Electrification of the London-Southend line requires deep foundations for gantries supporting overhead lines and this could typically threaten badger setts in the area.
As standard, an ecology survey was carried out during the early stages of the project. However, rather than using the information to apply for a licence to move the badgers and then build them new homes, the project was designed so that structures were erected where badgers were not living.
Network Rail found that this approach saved time as well as badgers and it is now looking at how this process can be used on other projects.
Adriaan Bekker, environmental manager for Network Rail's Anglia route, said: “We should always consider wildlife at the design stage and how to avoid disturbing it and avoid risks and delays to the project before construction starts.
“Providing design engineers with simple technical information from the environmental report has enabled them to design a railway that considered the wildlife already living around it, rather than trying to move the badgers away. This has saved a lot of time and money on the project and meant that the badgers can keep their homes.”

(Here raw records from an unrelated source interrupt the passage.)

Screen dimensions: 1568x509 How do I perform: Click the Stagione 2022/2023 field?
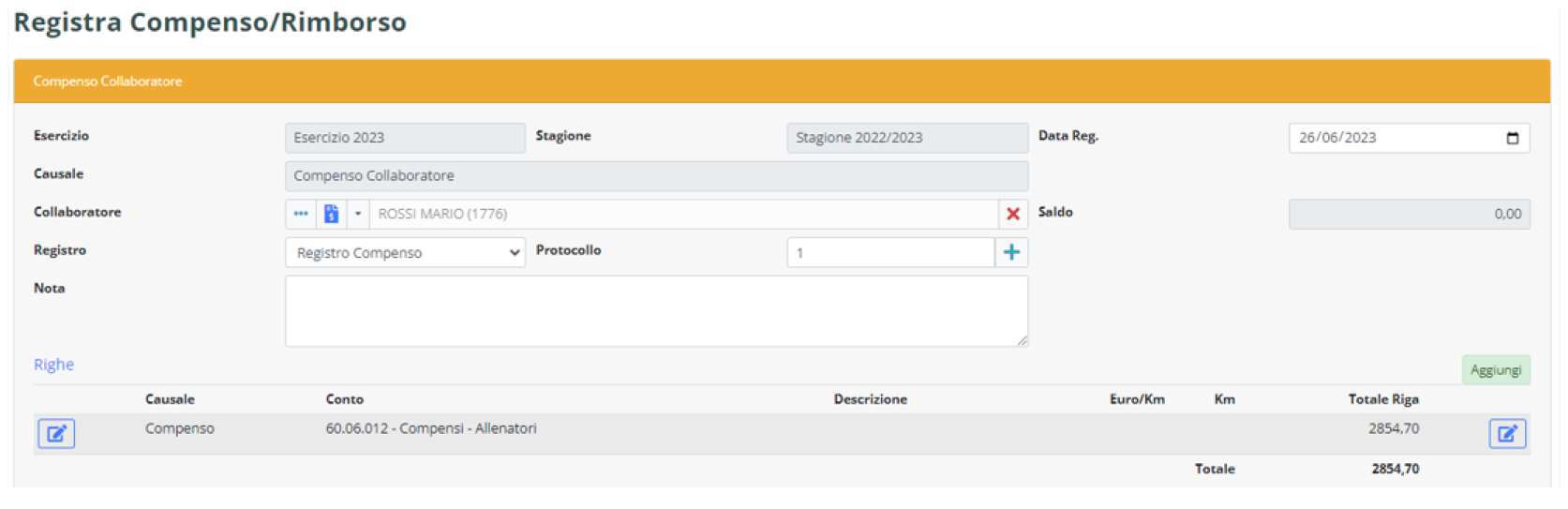coord(906,138)
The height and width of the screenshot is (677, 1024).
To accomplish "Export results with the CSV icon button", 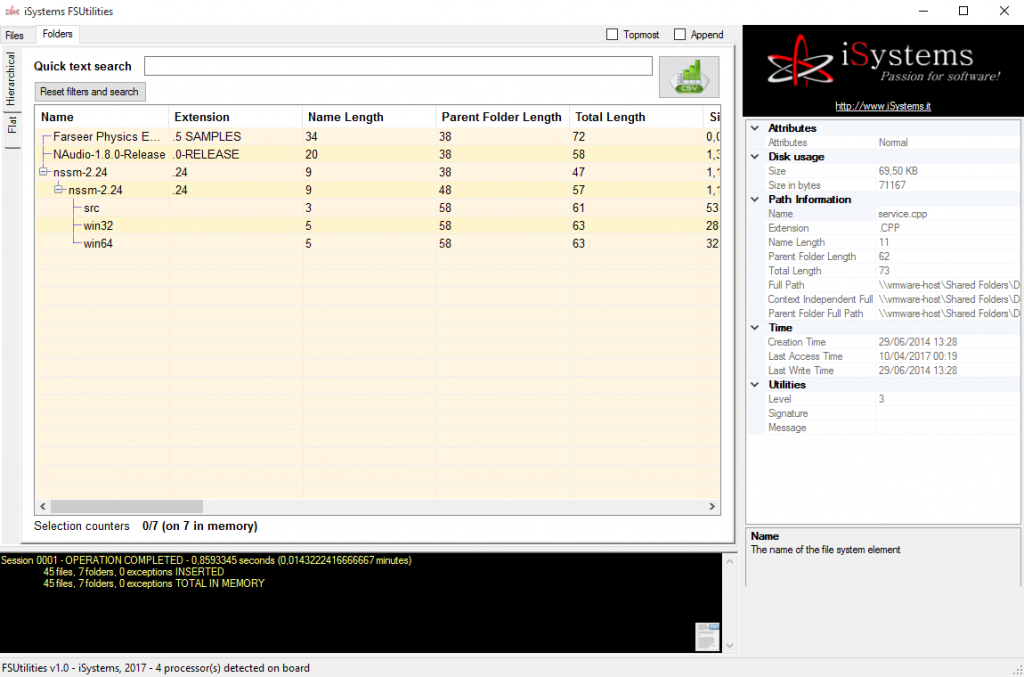I will pos(689,77).
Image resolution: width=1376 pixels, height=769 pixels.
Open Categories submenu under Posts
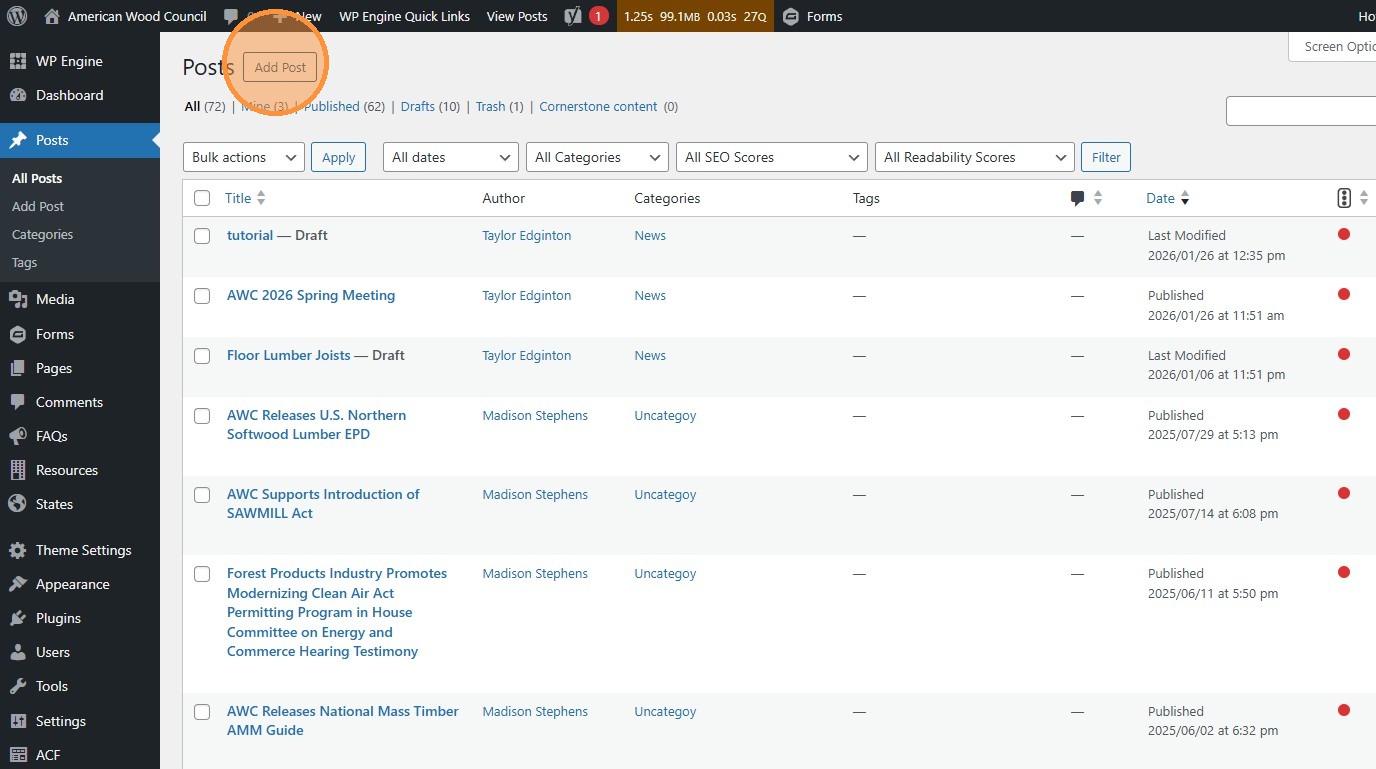tap(42, 234)
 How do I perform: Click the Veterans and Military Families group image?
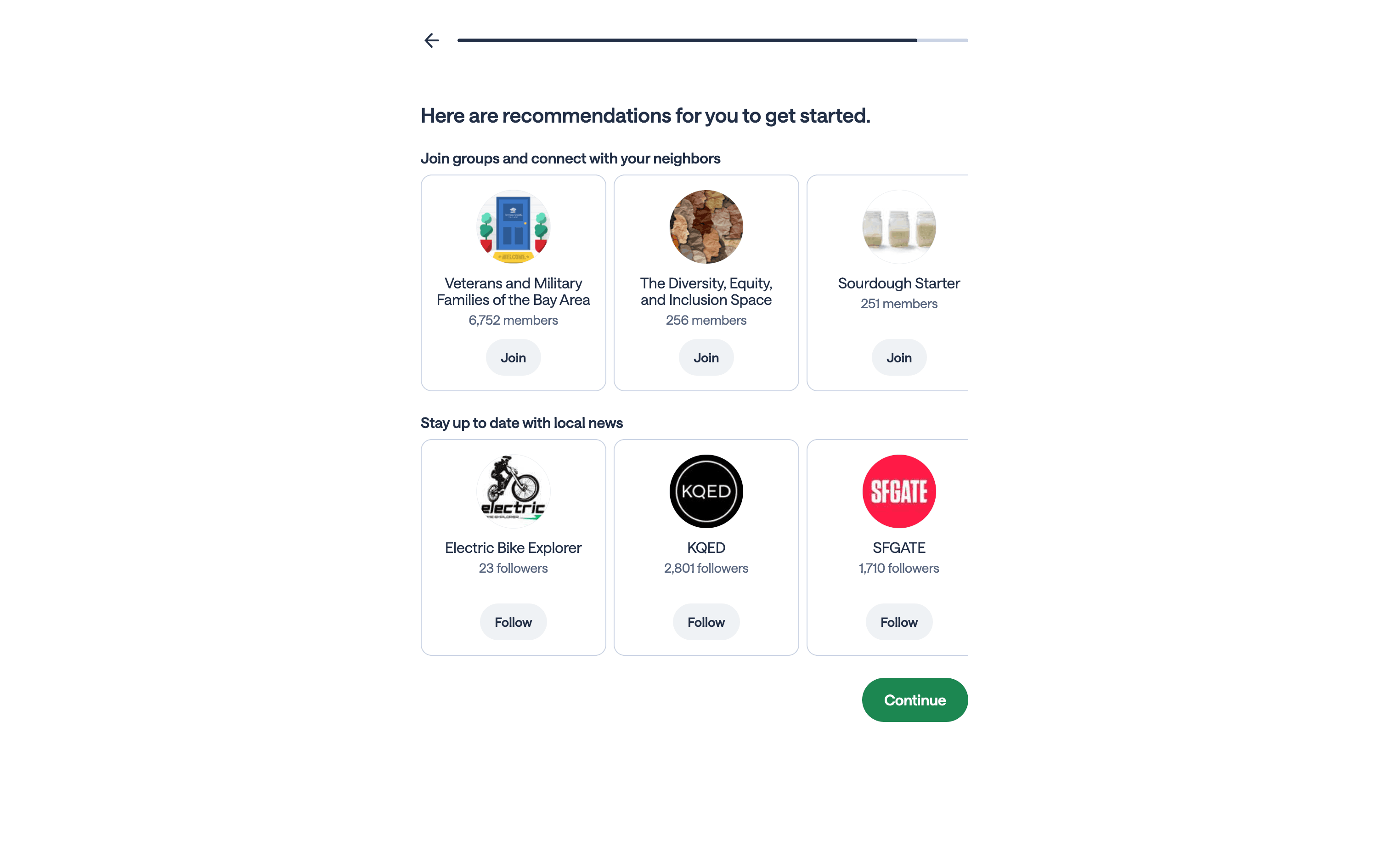513,227
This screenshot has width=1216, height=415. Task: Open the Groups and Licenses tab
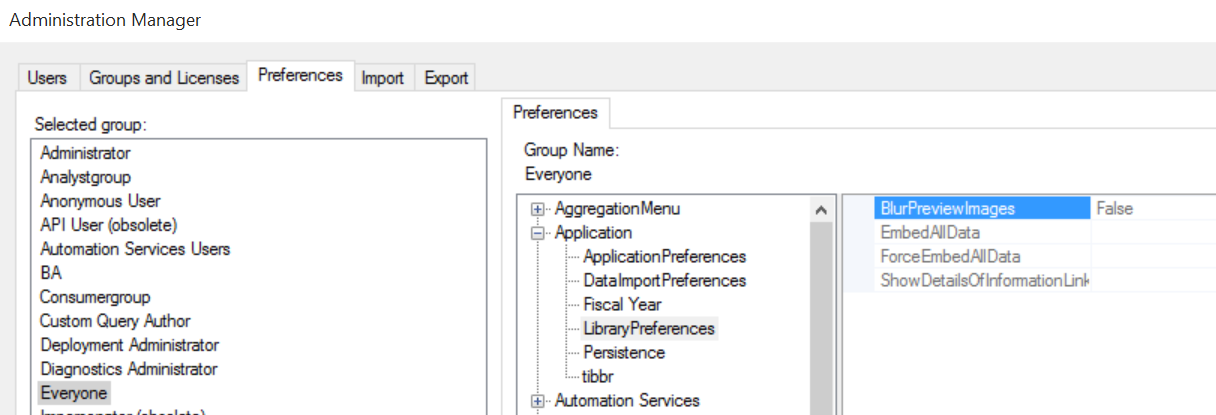164,77
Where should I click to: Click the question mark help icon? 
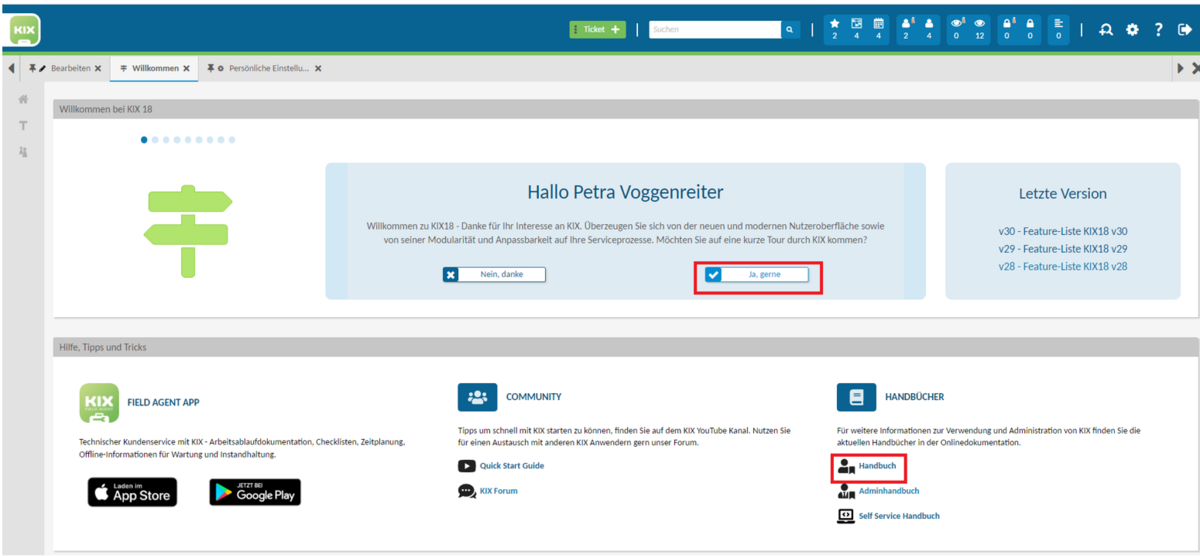[x=1158, y=30]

Dominic Dyer, chief executive of the Badger Trust, said: “We would like to congratulate Network Rail on using ecological survey information to construct railway foundations that do not threaten badgers or their setts. Being able to work at the railway design stage to avoid the need to relocate badgers is a major environmental breakthrough and cost saving, which we would like to see rolled out across the rail network.”
National Badger Week runs from 25th June to 2nd July 2016.